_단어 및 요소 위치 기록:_

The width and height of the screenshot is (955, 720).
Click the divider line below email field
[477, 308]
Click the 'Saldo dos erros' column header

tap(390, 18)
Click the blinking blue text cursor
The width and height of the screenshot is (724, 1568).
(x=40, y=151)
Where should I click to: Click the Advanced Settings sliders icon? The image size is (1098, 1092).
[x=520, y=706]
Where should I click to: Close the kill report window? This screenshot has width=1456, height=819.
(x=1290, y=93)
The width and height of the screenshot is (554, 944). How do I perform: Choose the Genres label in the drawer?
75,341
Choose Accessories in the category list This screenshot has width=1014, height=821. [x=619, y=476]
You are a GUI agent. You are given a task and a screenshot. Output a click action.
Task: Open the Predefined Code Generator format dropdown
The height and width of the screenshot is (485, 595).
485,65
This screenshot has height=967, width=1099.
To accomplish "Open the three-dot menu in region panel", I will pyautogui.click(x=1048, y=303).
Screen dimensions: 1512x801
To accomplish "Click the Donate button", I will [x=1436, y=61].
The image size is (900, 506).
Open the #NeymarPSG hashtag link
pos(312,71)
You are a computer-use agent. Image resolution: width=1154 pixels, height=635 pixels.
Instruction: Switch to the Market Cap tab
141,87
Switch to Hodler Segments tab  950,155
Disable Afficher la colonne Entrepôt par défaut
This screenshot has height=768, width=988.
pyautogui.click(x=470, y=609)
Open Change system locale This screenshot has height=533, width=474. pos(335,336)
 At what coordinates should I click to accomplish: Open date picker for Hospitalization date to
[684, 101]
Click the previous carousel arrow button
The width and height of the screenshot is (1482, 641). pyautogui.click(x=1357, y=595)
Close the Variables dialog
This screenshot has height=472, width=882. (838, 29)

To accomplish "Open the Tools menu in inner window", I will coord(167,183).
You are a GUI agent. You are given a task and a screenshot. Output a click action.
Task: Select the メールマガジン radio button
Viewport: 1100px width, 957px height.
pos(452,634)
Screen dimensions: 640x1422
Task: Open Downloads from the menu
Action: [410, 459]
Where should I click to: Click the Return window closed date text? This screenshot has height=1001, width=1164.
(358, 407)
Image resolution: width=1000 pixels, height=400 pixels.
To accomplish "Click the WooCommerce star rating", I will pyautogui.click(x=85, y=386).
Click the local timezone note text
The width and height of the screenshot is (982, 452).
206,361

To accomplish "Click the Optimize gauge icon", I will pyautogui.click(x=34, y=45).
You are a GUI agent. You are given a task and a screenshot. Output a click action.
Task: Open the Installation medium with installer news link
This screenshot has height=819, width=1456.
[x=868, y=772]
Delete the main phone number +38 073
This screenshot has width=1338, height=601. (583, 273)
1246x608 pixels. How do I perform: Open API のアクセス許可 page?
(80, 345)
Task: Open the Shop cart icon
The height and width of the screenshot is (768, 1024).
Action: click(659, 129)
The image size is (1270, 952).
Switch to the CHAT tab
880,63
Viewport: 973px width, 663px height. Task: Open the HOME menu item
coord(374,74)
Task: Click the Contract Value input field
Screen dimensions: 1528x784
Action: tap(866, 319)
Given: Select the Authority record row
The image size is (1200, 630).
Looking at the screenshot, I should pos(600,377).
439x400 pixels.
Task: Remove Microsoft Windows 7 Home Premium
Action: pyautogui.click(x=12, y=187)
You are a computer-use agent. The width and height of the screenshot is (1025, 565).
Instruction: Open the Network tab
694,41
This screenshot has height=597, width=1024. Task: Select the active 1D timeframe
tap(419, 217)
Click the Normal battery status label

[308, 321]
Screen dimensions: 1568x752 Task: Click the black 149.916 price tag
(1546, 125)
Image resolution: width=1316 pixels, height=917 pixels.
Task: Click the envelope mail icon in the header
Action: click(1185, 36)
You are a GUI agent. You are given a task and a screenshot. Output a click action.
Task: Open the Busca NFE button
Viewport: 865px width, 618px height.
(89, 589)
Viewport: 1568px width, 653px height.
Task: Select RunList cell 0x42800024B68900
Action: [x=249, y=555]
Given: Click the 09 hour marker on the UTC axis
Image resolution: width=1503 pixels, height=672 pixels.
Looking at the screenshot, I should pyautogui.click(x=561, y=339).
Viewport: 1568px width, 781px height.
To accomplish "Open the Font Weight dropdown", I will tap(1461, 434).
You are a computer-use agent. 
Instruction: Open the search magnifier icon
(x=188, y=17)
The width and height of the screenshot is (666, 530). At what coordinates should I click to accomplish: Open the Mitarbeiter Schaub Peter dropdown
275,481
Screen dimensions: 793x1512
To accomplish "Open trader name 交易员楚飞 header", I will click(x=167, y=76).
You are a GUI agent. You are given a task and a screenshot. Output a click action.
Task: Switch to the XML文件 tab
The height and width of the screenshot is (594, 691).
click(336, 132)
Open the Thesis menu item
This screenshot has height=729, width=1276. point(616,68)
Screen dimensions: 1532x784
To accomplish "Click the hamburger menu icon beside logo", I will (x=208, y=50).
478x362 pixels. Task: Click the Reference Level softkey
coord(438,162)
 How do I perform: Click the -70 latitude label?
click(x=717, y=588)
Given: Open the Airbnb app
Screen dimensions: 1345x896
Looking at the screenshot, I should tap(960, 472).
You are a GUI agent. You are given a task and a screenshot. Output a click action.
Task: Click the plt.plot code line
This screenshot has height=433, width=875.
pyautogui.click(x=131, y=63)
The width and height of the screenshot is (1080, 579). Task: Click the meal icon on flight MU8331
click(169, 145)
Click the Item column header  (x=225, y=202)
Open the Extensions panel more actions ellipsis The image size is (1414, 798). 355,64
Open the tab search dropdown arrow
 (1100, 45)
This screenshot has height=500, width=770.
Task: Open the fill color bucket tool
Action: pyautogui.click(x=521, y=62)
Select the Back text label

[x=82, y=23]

_주어진 요청:_ 위 항목 전체를 다시 쓰되 "Output a click action"만 "Output a tap action"로 바꾸고 나머지는 그대로 두세요.

_정답 출력:_
The width and height of the screenshot is (955, 720).
Click the divider line below email field
[477, 308]
Click the 'Saldo dos erros' column header

tap(390, 18)
Click the blinking blue text cursor
The width and height of the screenshot is (724, 1568).
(x=40, y=151)
Where should I click to: Click the Advanced Settings sliders icon? The image size is (1098, 1092).
[x=520, y=706]
Where should I click to: Close the kill report window? This screenshot has width=1456, height=819.
(x=1290, y=93)
The width and height of the screenshot is (554, 944). How do I perform: Choose the Genres label in the drawer?
75,341
Choose Accessories in the category list This screenshot has width=1014, height=821. [x=619, y=476]
You are a GUI agent. You are given a task and a screenshot. Output a tap action.
Task: Open the Predefined Code Generator format dropdown
The height and width of the screenshot is (485, 595).
485,65
This screenshot has height=967, width=1099.
To accomplish "Open the three-dot menu in region panel", I will pyautogui.click(x=1048, y=303).
Screen dimensions: 1512x801
To accomplish "Click the Donate button", I will [x=1436, y=61].
The image size is (900, 506).
Open the #NeymarPSG hashtag link
pos(312,71)
You are a computer-use agent. Image resolution: width=1154 pixels, height=635 pixels.
Instruction: Switch to the Market Cap tab
141,87
Switch to Hodler Segments tab  950,155
Disable Afficher la colonne Entrepôt par défaut
This screenshot has height=768, width=988.
pyautogui.click(x=470, y=609)
Open Change system locale This screenshot has height=533, width=474. pos(335,336)
 At what coordinates should I click to accomplish: Open date picker for Hospitalization date to
[684, 101]
Click the previous carousel arrow button
The width and height of the screenshot is (1482, 641). pyautogui.click(x=1357, y=595)
Close the Variables dialog
This screenshot has height=472, width=882. (838, 29)

To accomplish "Open the Tools menu in inner window", I will coord(167,183).
You are a GUI agent. You are given a task and a screenshot. Output a tap action.
Task: Select the メールマガジン radio button
Viewport: 1100px width, 957px height.
pos(452,634)
Screen dimensions: 640x1422
Task: Open Downloads from the menu
Action: [410, 459]
Where should I click to: Click the Return window closed date text? This screenshot has height=1001, width=1164.
(358, 407)
Image resolution: width=1000 pixels, height=400 pixels.
To accomplish "Click the WooCommerce star rating", I will pyautogui.click(x=85, y=386).
Click the local timezone note text
The width and height of the screenshot is (982, 452).
206,361

To accomplish "Click the Optimize gauge icon", I will pyautogui.click(x=34, y=45).
You are a GUI agent. You are given a task and a screenshot. Output a tap action.
Task: Open the Installation medium with installer news link
This screenshot has height=819, width=1456.
[x=868, y=772]
Delete the main phone number +38 073
This screenshot has width=1338, height=601. (583, 273)
1246x608 pixels. How do I perform: Open API のアクセス許可 page?
(80, 345)
Task: Open the Shop cart icon
The height and width of the screenshot is (768, 1024).
Action: click(659, 129)
The image size is (1270, 952).
Switch to the CHAT tab
880,63
Viewport: 973px width, 663px height. Task: Open the HOME menu item
coord(374,74)
Task: Click the Contract Value input field
Screen dimensions: 1528x784
Action: tap(866, 319)
Given: Select the Authority record row
The image size is (1200, 630).
Looking at the screenshot, I should pos(600,377).
439x400 pixels.
Task: Remove Microsoft Windows 7 Home Premium
Action: pyautogui.click(x=12, y=187)
You are a computer-use agent. The width and height of the screenshot is (1025, 565).
Instruction: Open the Network tab
694,41
This screenshot has height=597, width=1024. Task: Select the active 1D timeframe
tap(419, 217)
Click the Normal battery status label

[308, 321]
Screen dimensions: 1568x752 Task: Click the black 149.916 price tag
(1546, 125)
Image resolution: width=1316 pixels, height=917 pixels.
Task: Click the envelope mail icon in the header
Action: click(1185, 36)
You are a GUI agent. You are given a task and a screenshot. Output a tap action.
Task: Open the Busca NFE button
Viewport: 865px width, 618px height.
(89, 589)
Viewport: 1568px width, 653px height.
Task: Select RunList cell 0x42800024B68900
Action: [x=249, y=555]
Given: Click the 09 hour marker on the UTC axis
Image resolution: width=1503 pixels, height=672 pixels.
Looking at the screenshot, I should pyautogui.click(x=561, y=339).
Viewport: 1568px width, 781px height.
To accomplish "Open the Font Weight dropdown", I will tap(1461, 434).
You are a computer-use agent. 
Instruction: Open the search magnifier icon
(x=188, y=17)
The width and height of the screenshot is (666, 530). At what coordinates should I click to accomplish: Open the Mitarbeiter Schaub Peter dropdown
275,481
Screen dimensions: 793x1512
To accomplish "Open trader name 交易员楚飞 header", I will click(x=167, y=76).
You are a GUI agent. You are given a task and a screenshot. Output a tap action.
Task: Switch to the XML文件 tab
The height and width of the screenshot is (594, 691).
click(336, 132)
Open the Thesis menu item
This screenshot has height=729, width=1276. point(616,68)
Screen dimensions: 1532x784
To accomplish "Click the hamburger menu icon beside logo", I will (x=208, y=50).
478x362 pixels. Task: Click the Reference Level softkey
coord(438,162)
 How do I perform: Click the -70 latitude label?
click(x=717, y=588)
Given: Open the Airbnb app
Screen dimensions: 1345x896
Looking at the screenshot, I should tap(960, 472).
You are a GUI agent. You are given a task and a screenshot. Output a tap action.
Task: Click the plt.plot code line
This screenshot has height=433, width=875.
pyautogui.click(x=131, y=63)
The width and height of the screenshot is (1080, 579). Task: Click the meal icon on flight MU8331
click(169, 145)
Click the Item column header  (x=225, y=202)
Open the Extensions panel more actions ellipsis The image size is (1414, 798). 355,64
Open the tab search dropdown arrow
 (1100, 45)
This screenshot has height=500, width=770.
Task: Open the fill color bucket tool
Action: pyautogui.click(x=521, y=62)
Select the Back text label

[x=82, y=23]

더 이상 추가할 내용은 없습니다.